Seit Anfang 2011 werden die Geschäfte der Walcker-Stiftung von Privatdozent Dr. Roland Eberlein/Köln geführt. Die übrigen Mitglieder des vierköpfigen Stiftungsvorstandes sind derzeit: Dr. Fabian Brackhane/Worms, Dr. Kurt Lueders/Paris und Oliver Richters M.A./Haan-Gruiten. Unter der neuen Leitung nahm die Stiftung ihre Veröffentlichungstradition wieder auf: Es erschien als erste Veröffentlichung der Walcker-Stiftung seit ihrer Wiederbelebung die Monographie »Die Geschichte der Orgel« von Roland Eberlein. Überdies wurden die Berichte zu den Colloquien 2003-2011 auf der Website www.walcker-stiftung.de zum Download bereitgestellt. Die neuen Publikationen sind Teil der Reihe »Veröffentlichungen der Walcker-Stiftung für orgelwissenschaftliche Forschung«, die auf diese Weise wieder zum Leben erweckt wurde. Die zweite Veröffentlichungsreihe »Schriftenreihe der Walcker-Stiftung für orgelwissenschaftliche Forschung« wird hingegen nicht mehr weitergeführt, da eine solche Parallelreihe nur Verwechslungen ermöglicht, aber keinen erkennbaren praktischen Nutzen mit sich bringt.

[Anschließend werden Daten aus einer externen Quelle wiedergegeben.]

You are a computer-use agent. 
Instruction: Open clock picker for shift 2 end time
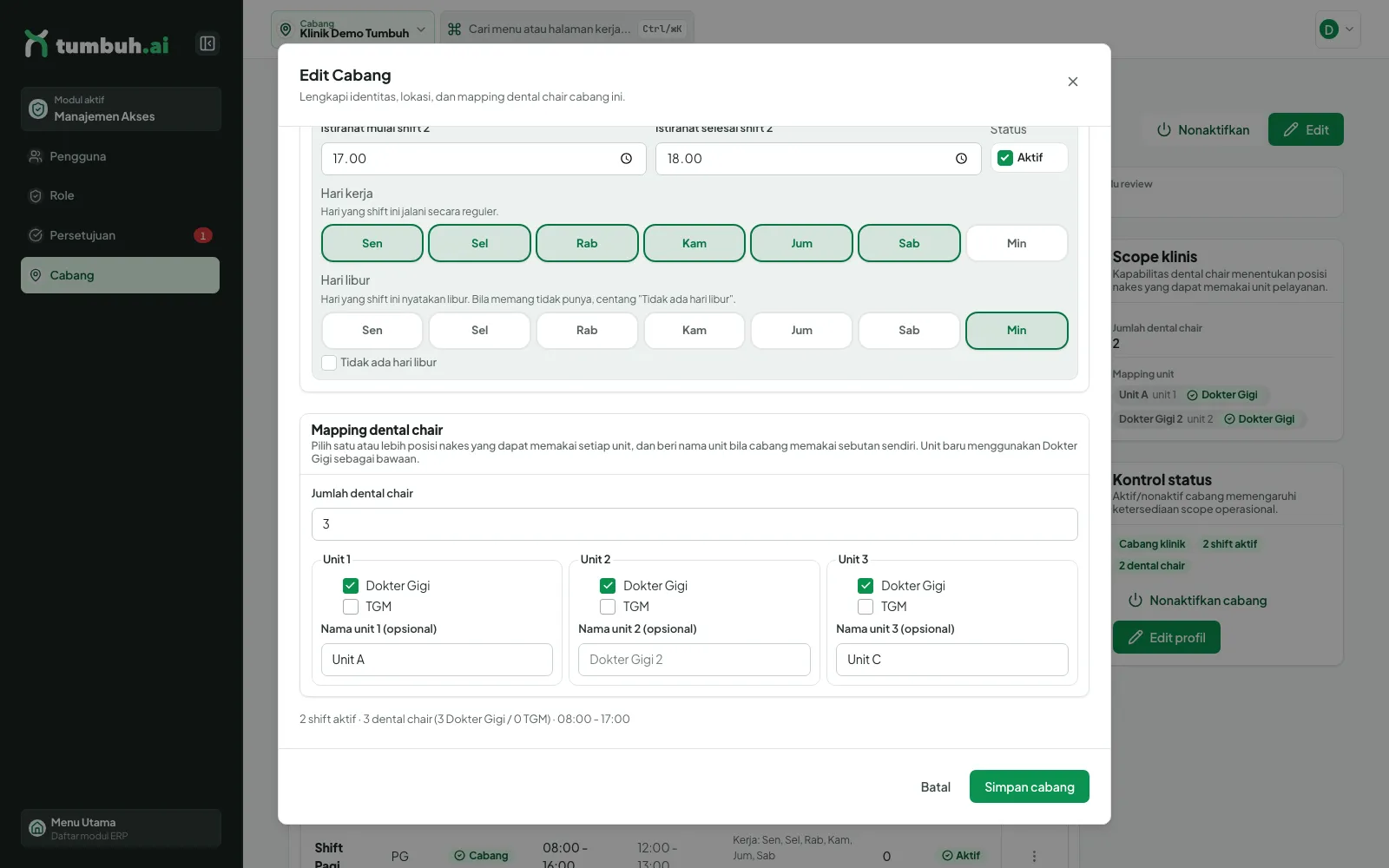coord(961,159)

Viele Vorträge, die auf den Walcker-Colloquien seit 2003 gehalten wurden, beschäftigen sich mit der prekären Lage der Orgel im beginnenden 21. Jahrhundert und den Bedrohungen und Chancen der Orgelwelt in den nächsten Jahrzehnten. In einer Zeit, in der das Interesse der Gesellschaft an der Orgel und die Kenntnis von ihrer Geschichte und ihrer Musik rapide abnimmt, darf die Walcker-Stiftung sich nicht darauf beschränken, elitäre Forschung im Elfenbeinturm der Orgelwissenschaft zu fördern. Da die orgelwissenschaftliche Forschung ohne gesellschaftliches Interesse an der Orgel zwangsläufig zum Erliegen kommt, muß sich die Walcker-Stiftung heute auch darum bemühen, daß die Orgel neues Interesse in der Gesellschaft findet. Dazu möchte die Stiftung durch ihre neuen Publikationen beitragen.


Literatur:

Hans Heinrich Eggebrecht: Die Walcker-Stiftung für orgelwissenschaftliche Forschung. In: Orgelwissenschaft und Orgelpraxis. Festschrift zum zweihundertjährigen Bestehen des Hauses Walcker. Murrhardt-Hausen 1980, S. 8-26.

Hermann J. Busch: Orgelforschung in Deutschland. Die wiederbelebte »Walcker-Stiftung für orgelwissenschaftliche Forschung«. In: organ – Journal für die Orgel 2003, Heft 2, S. 62.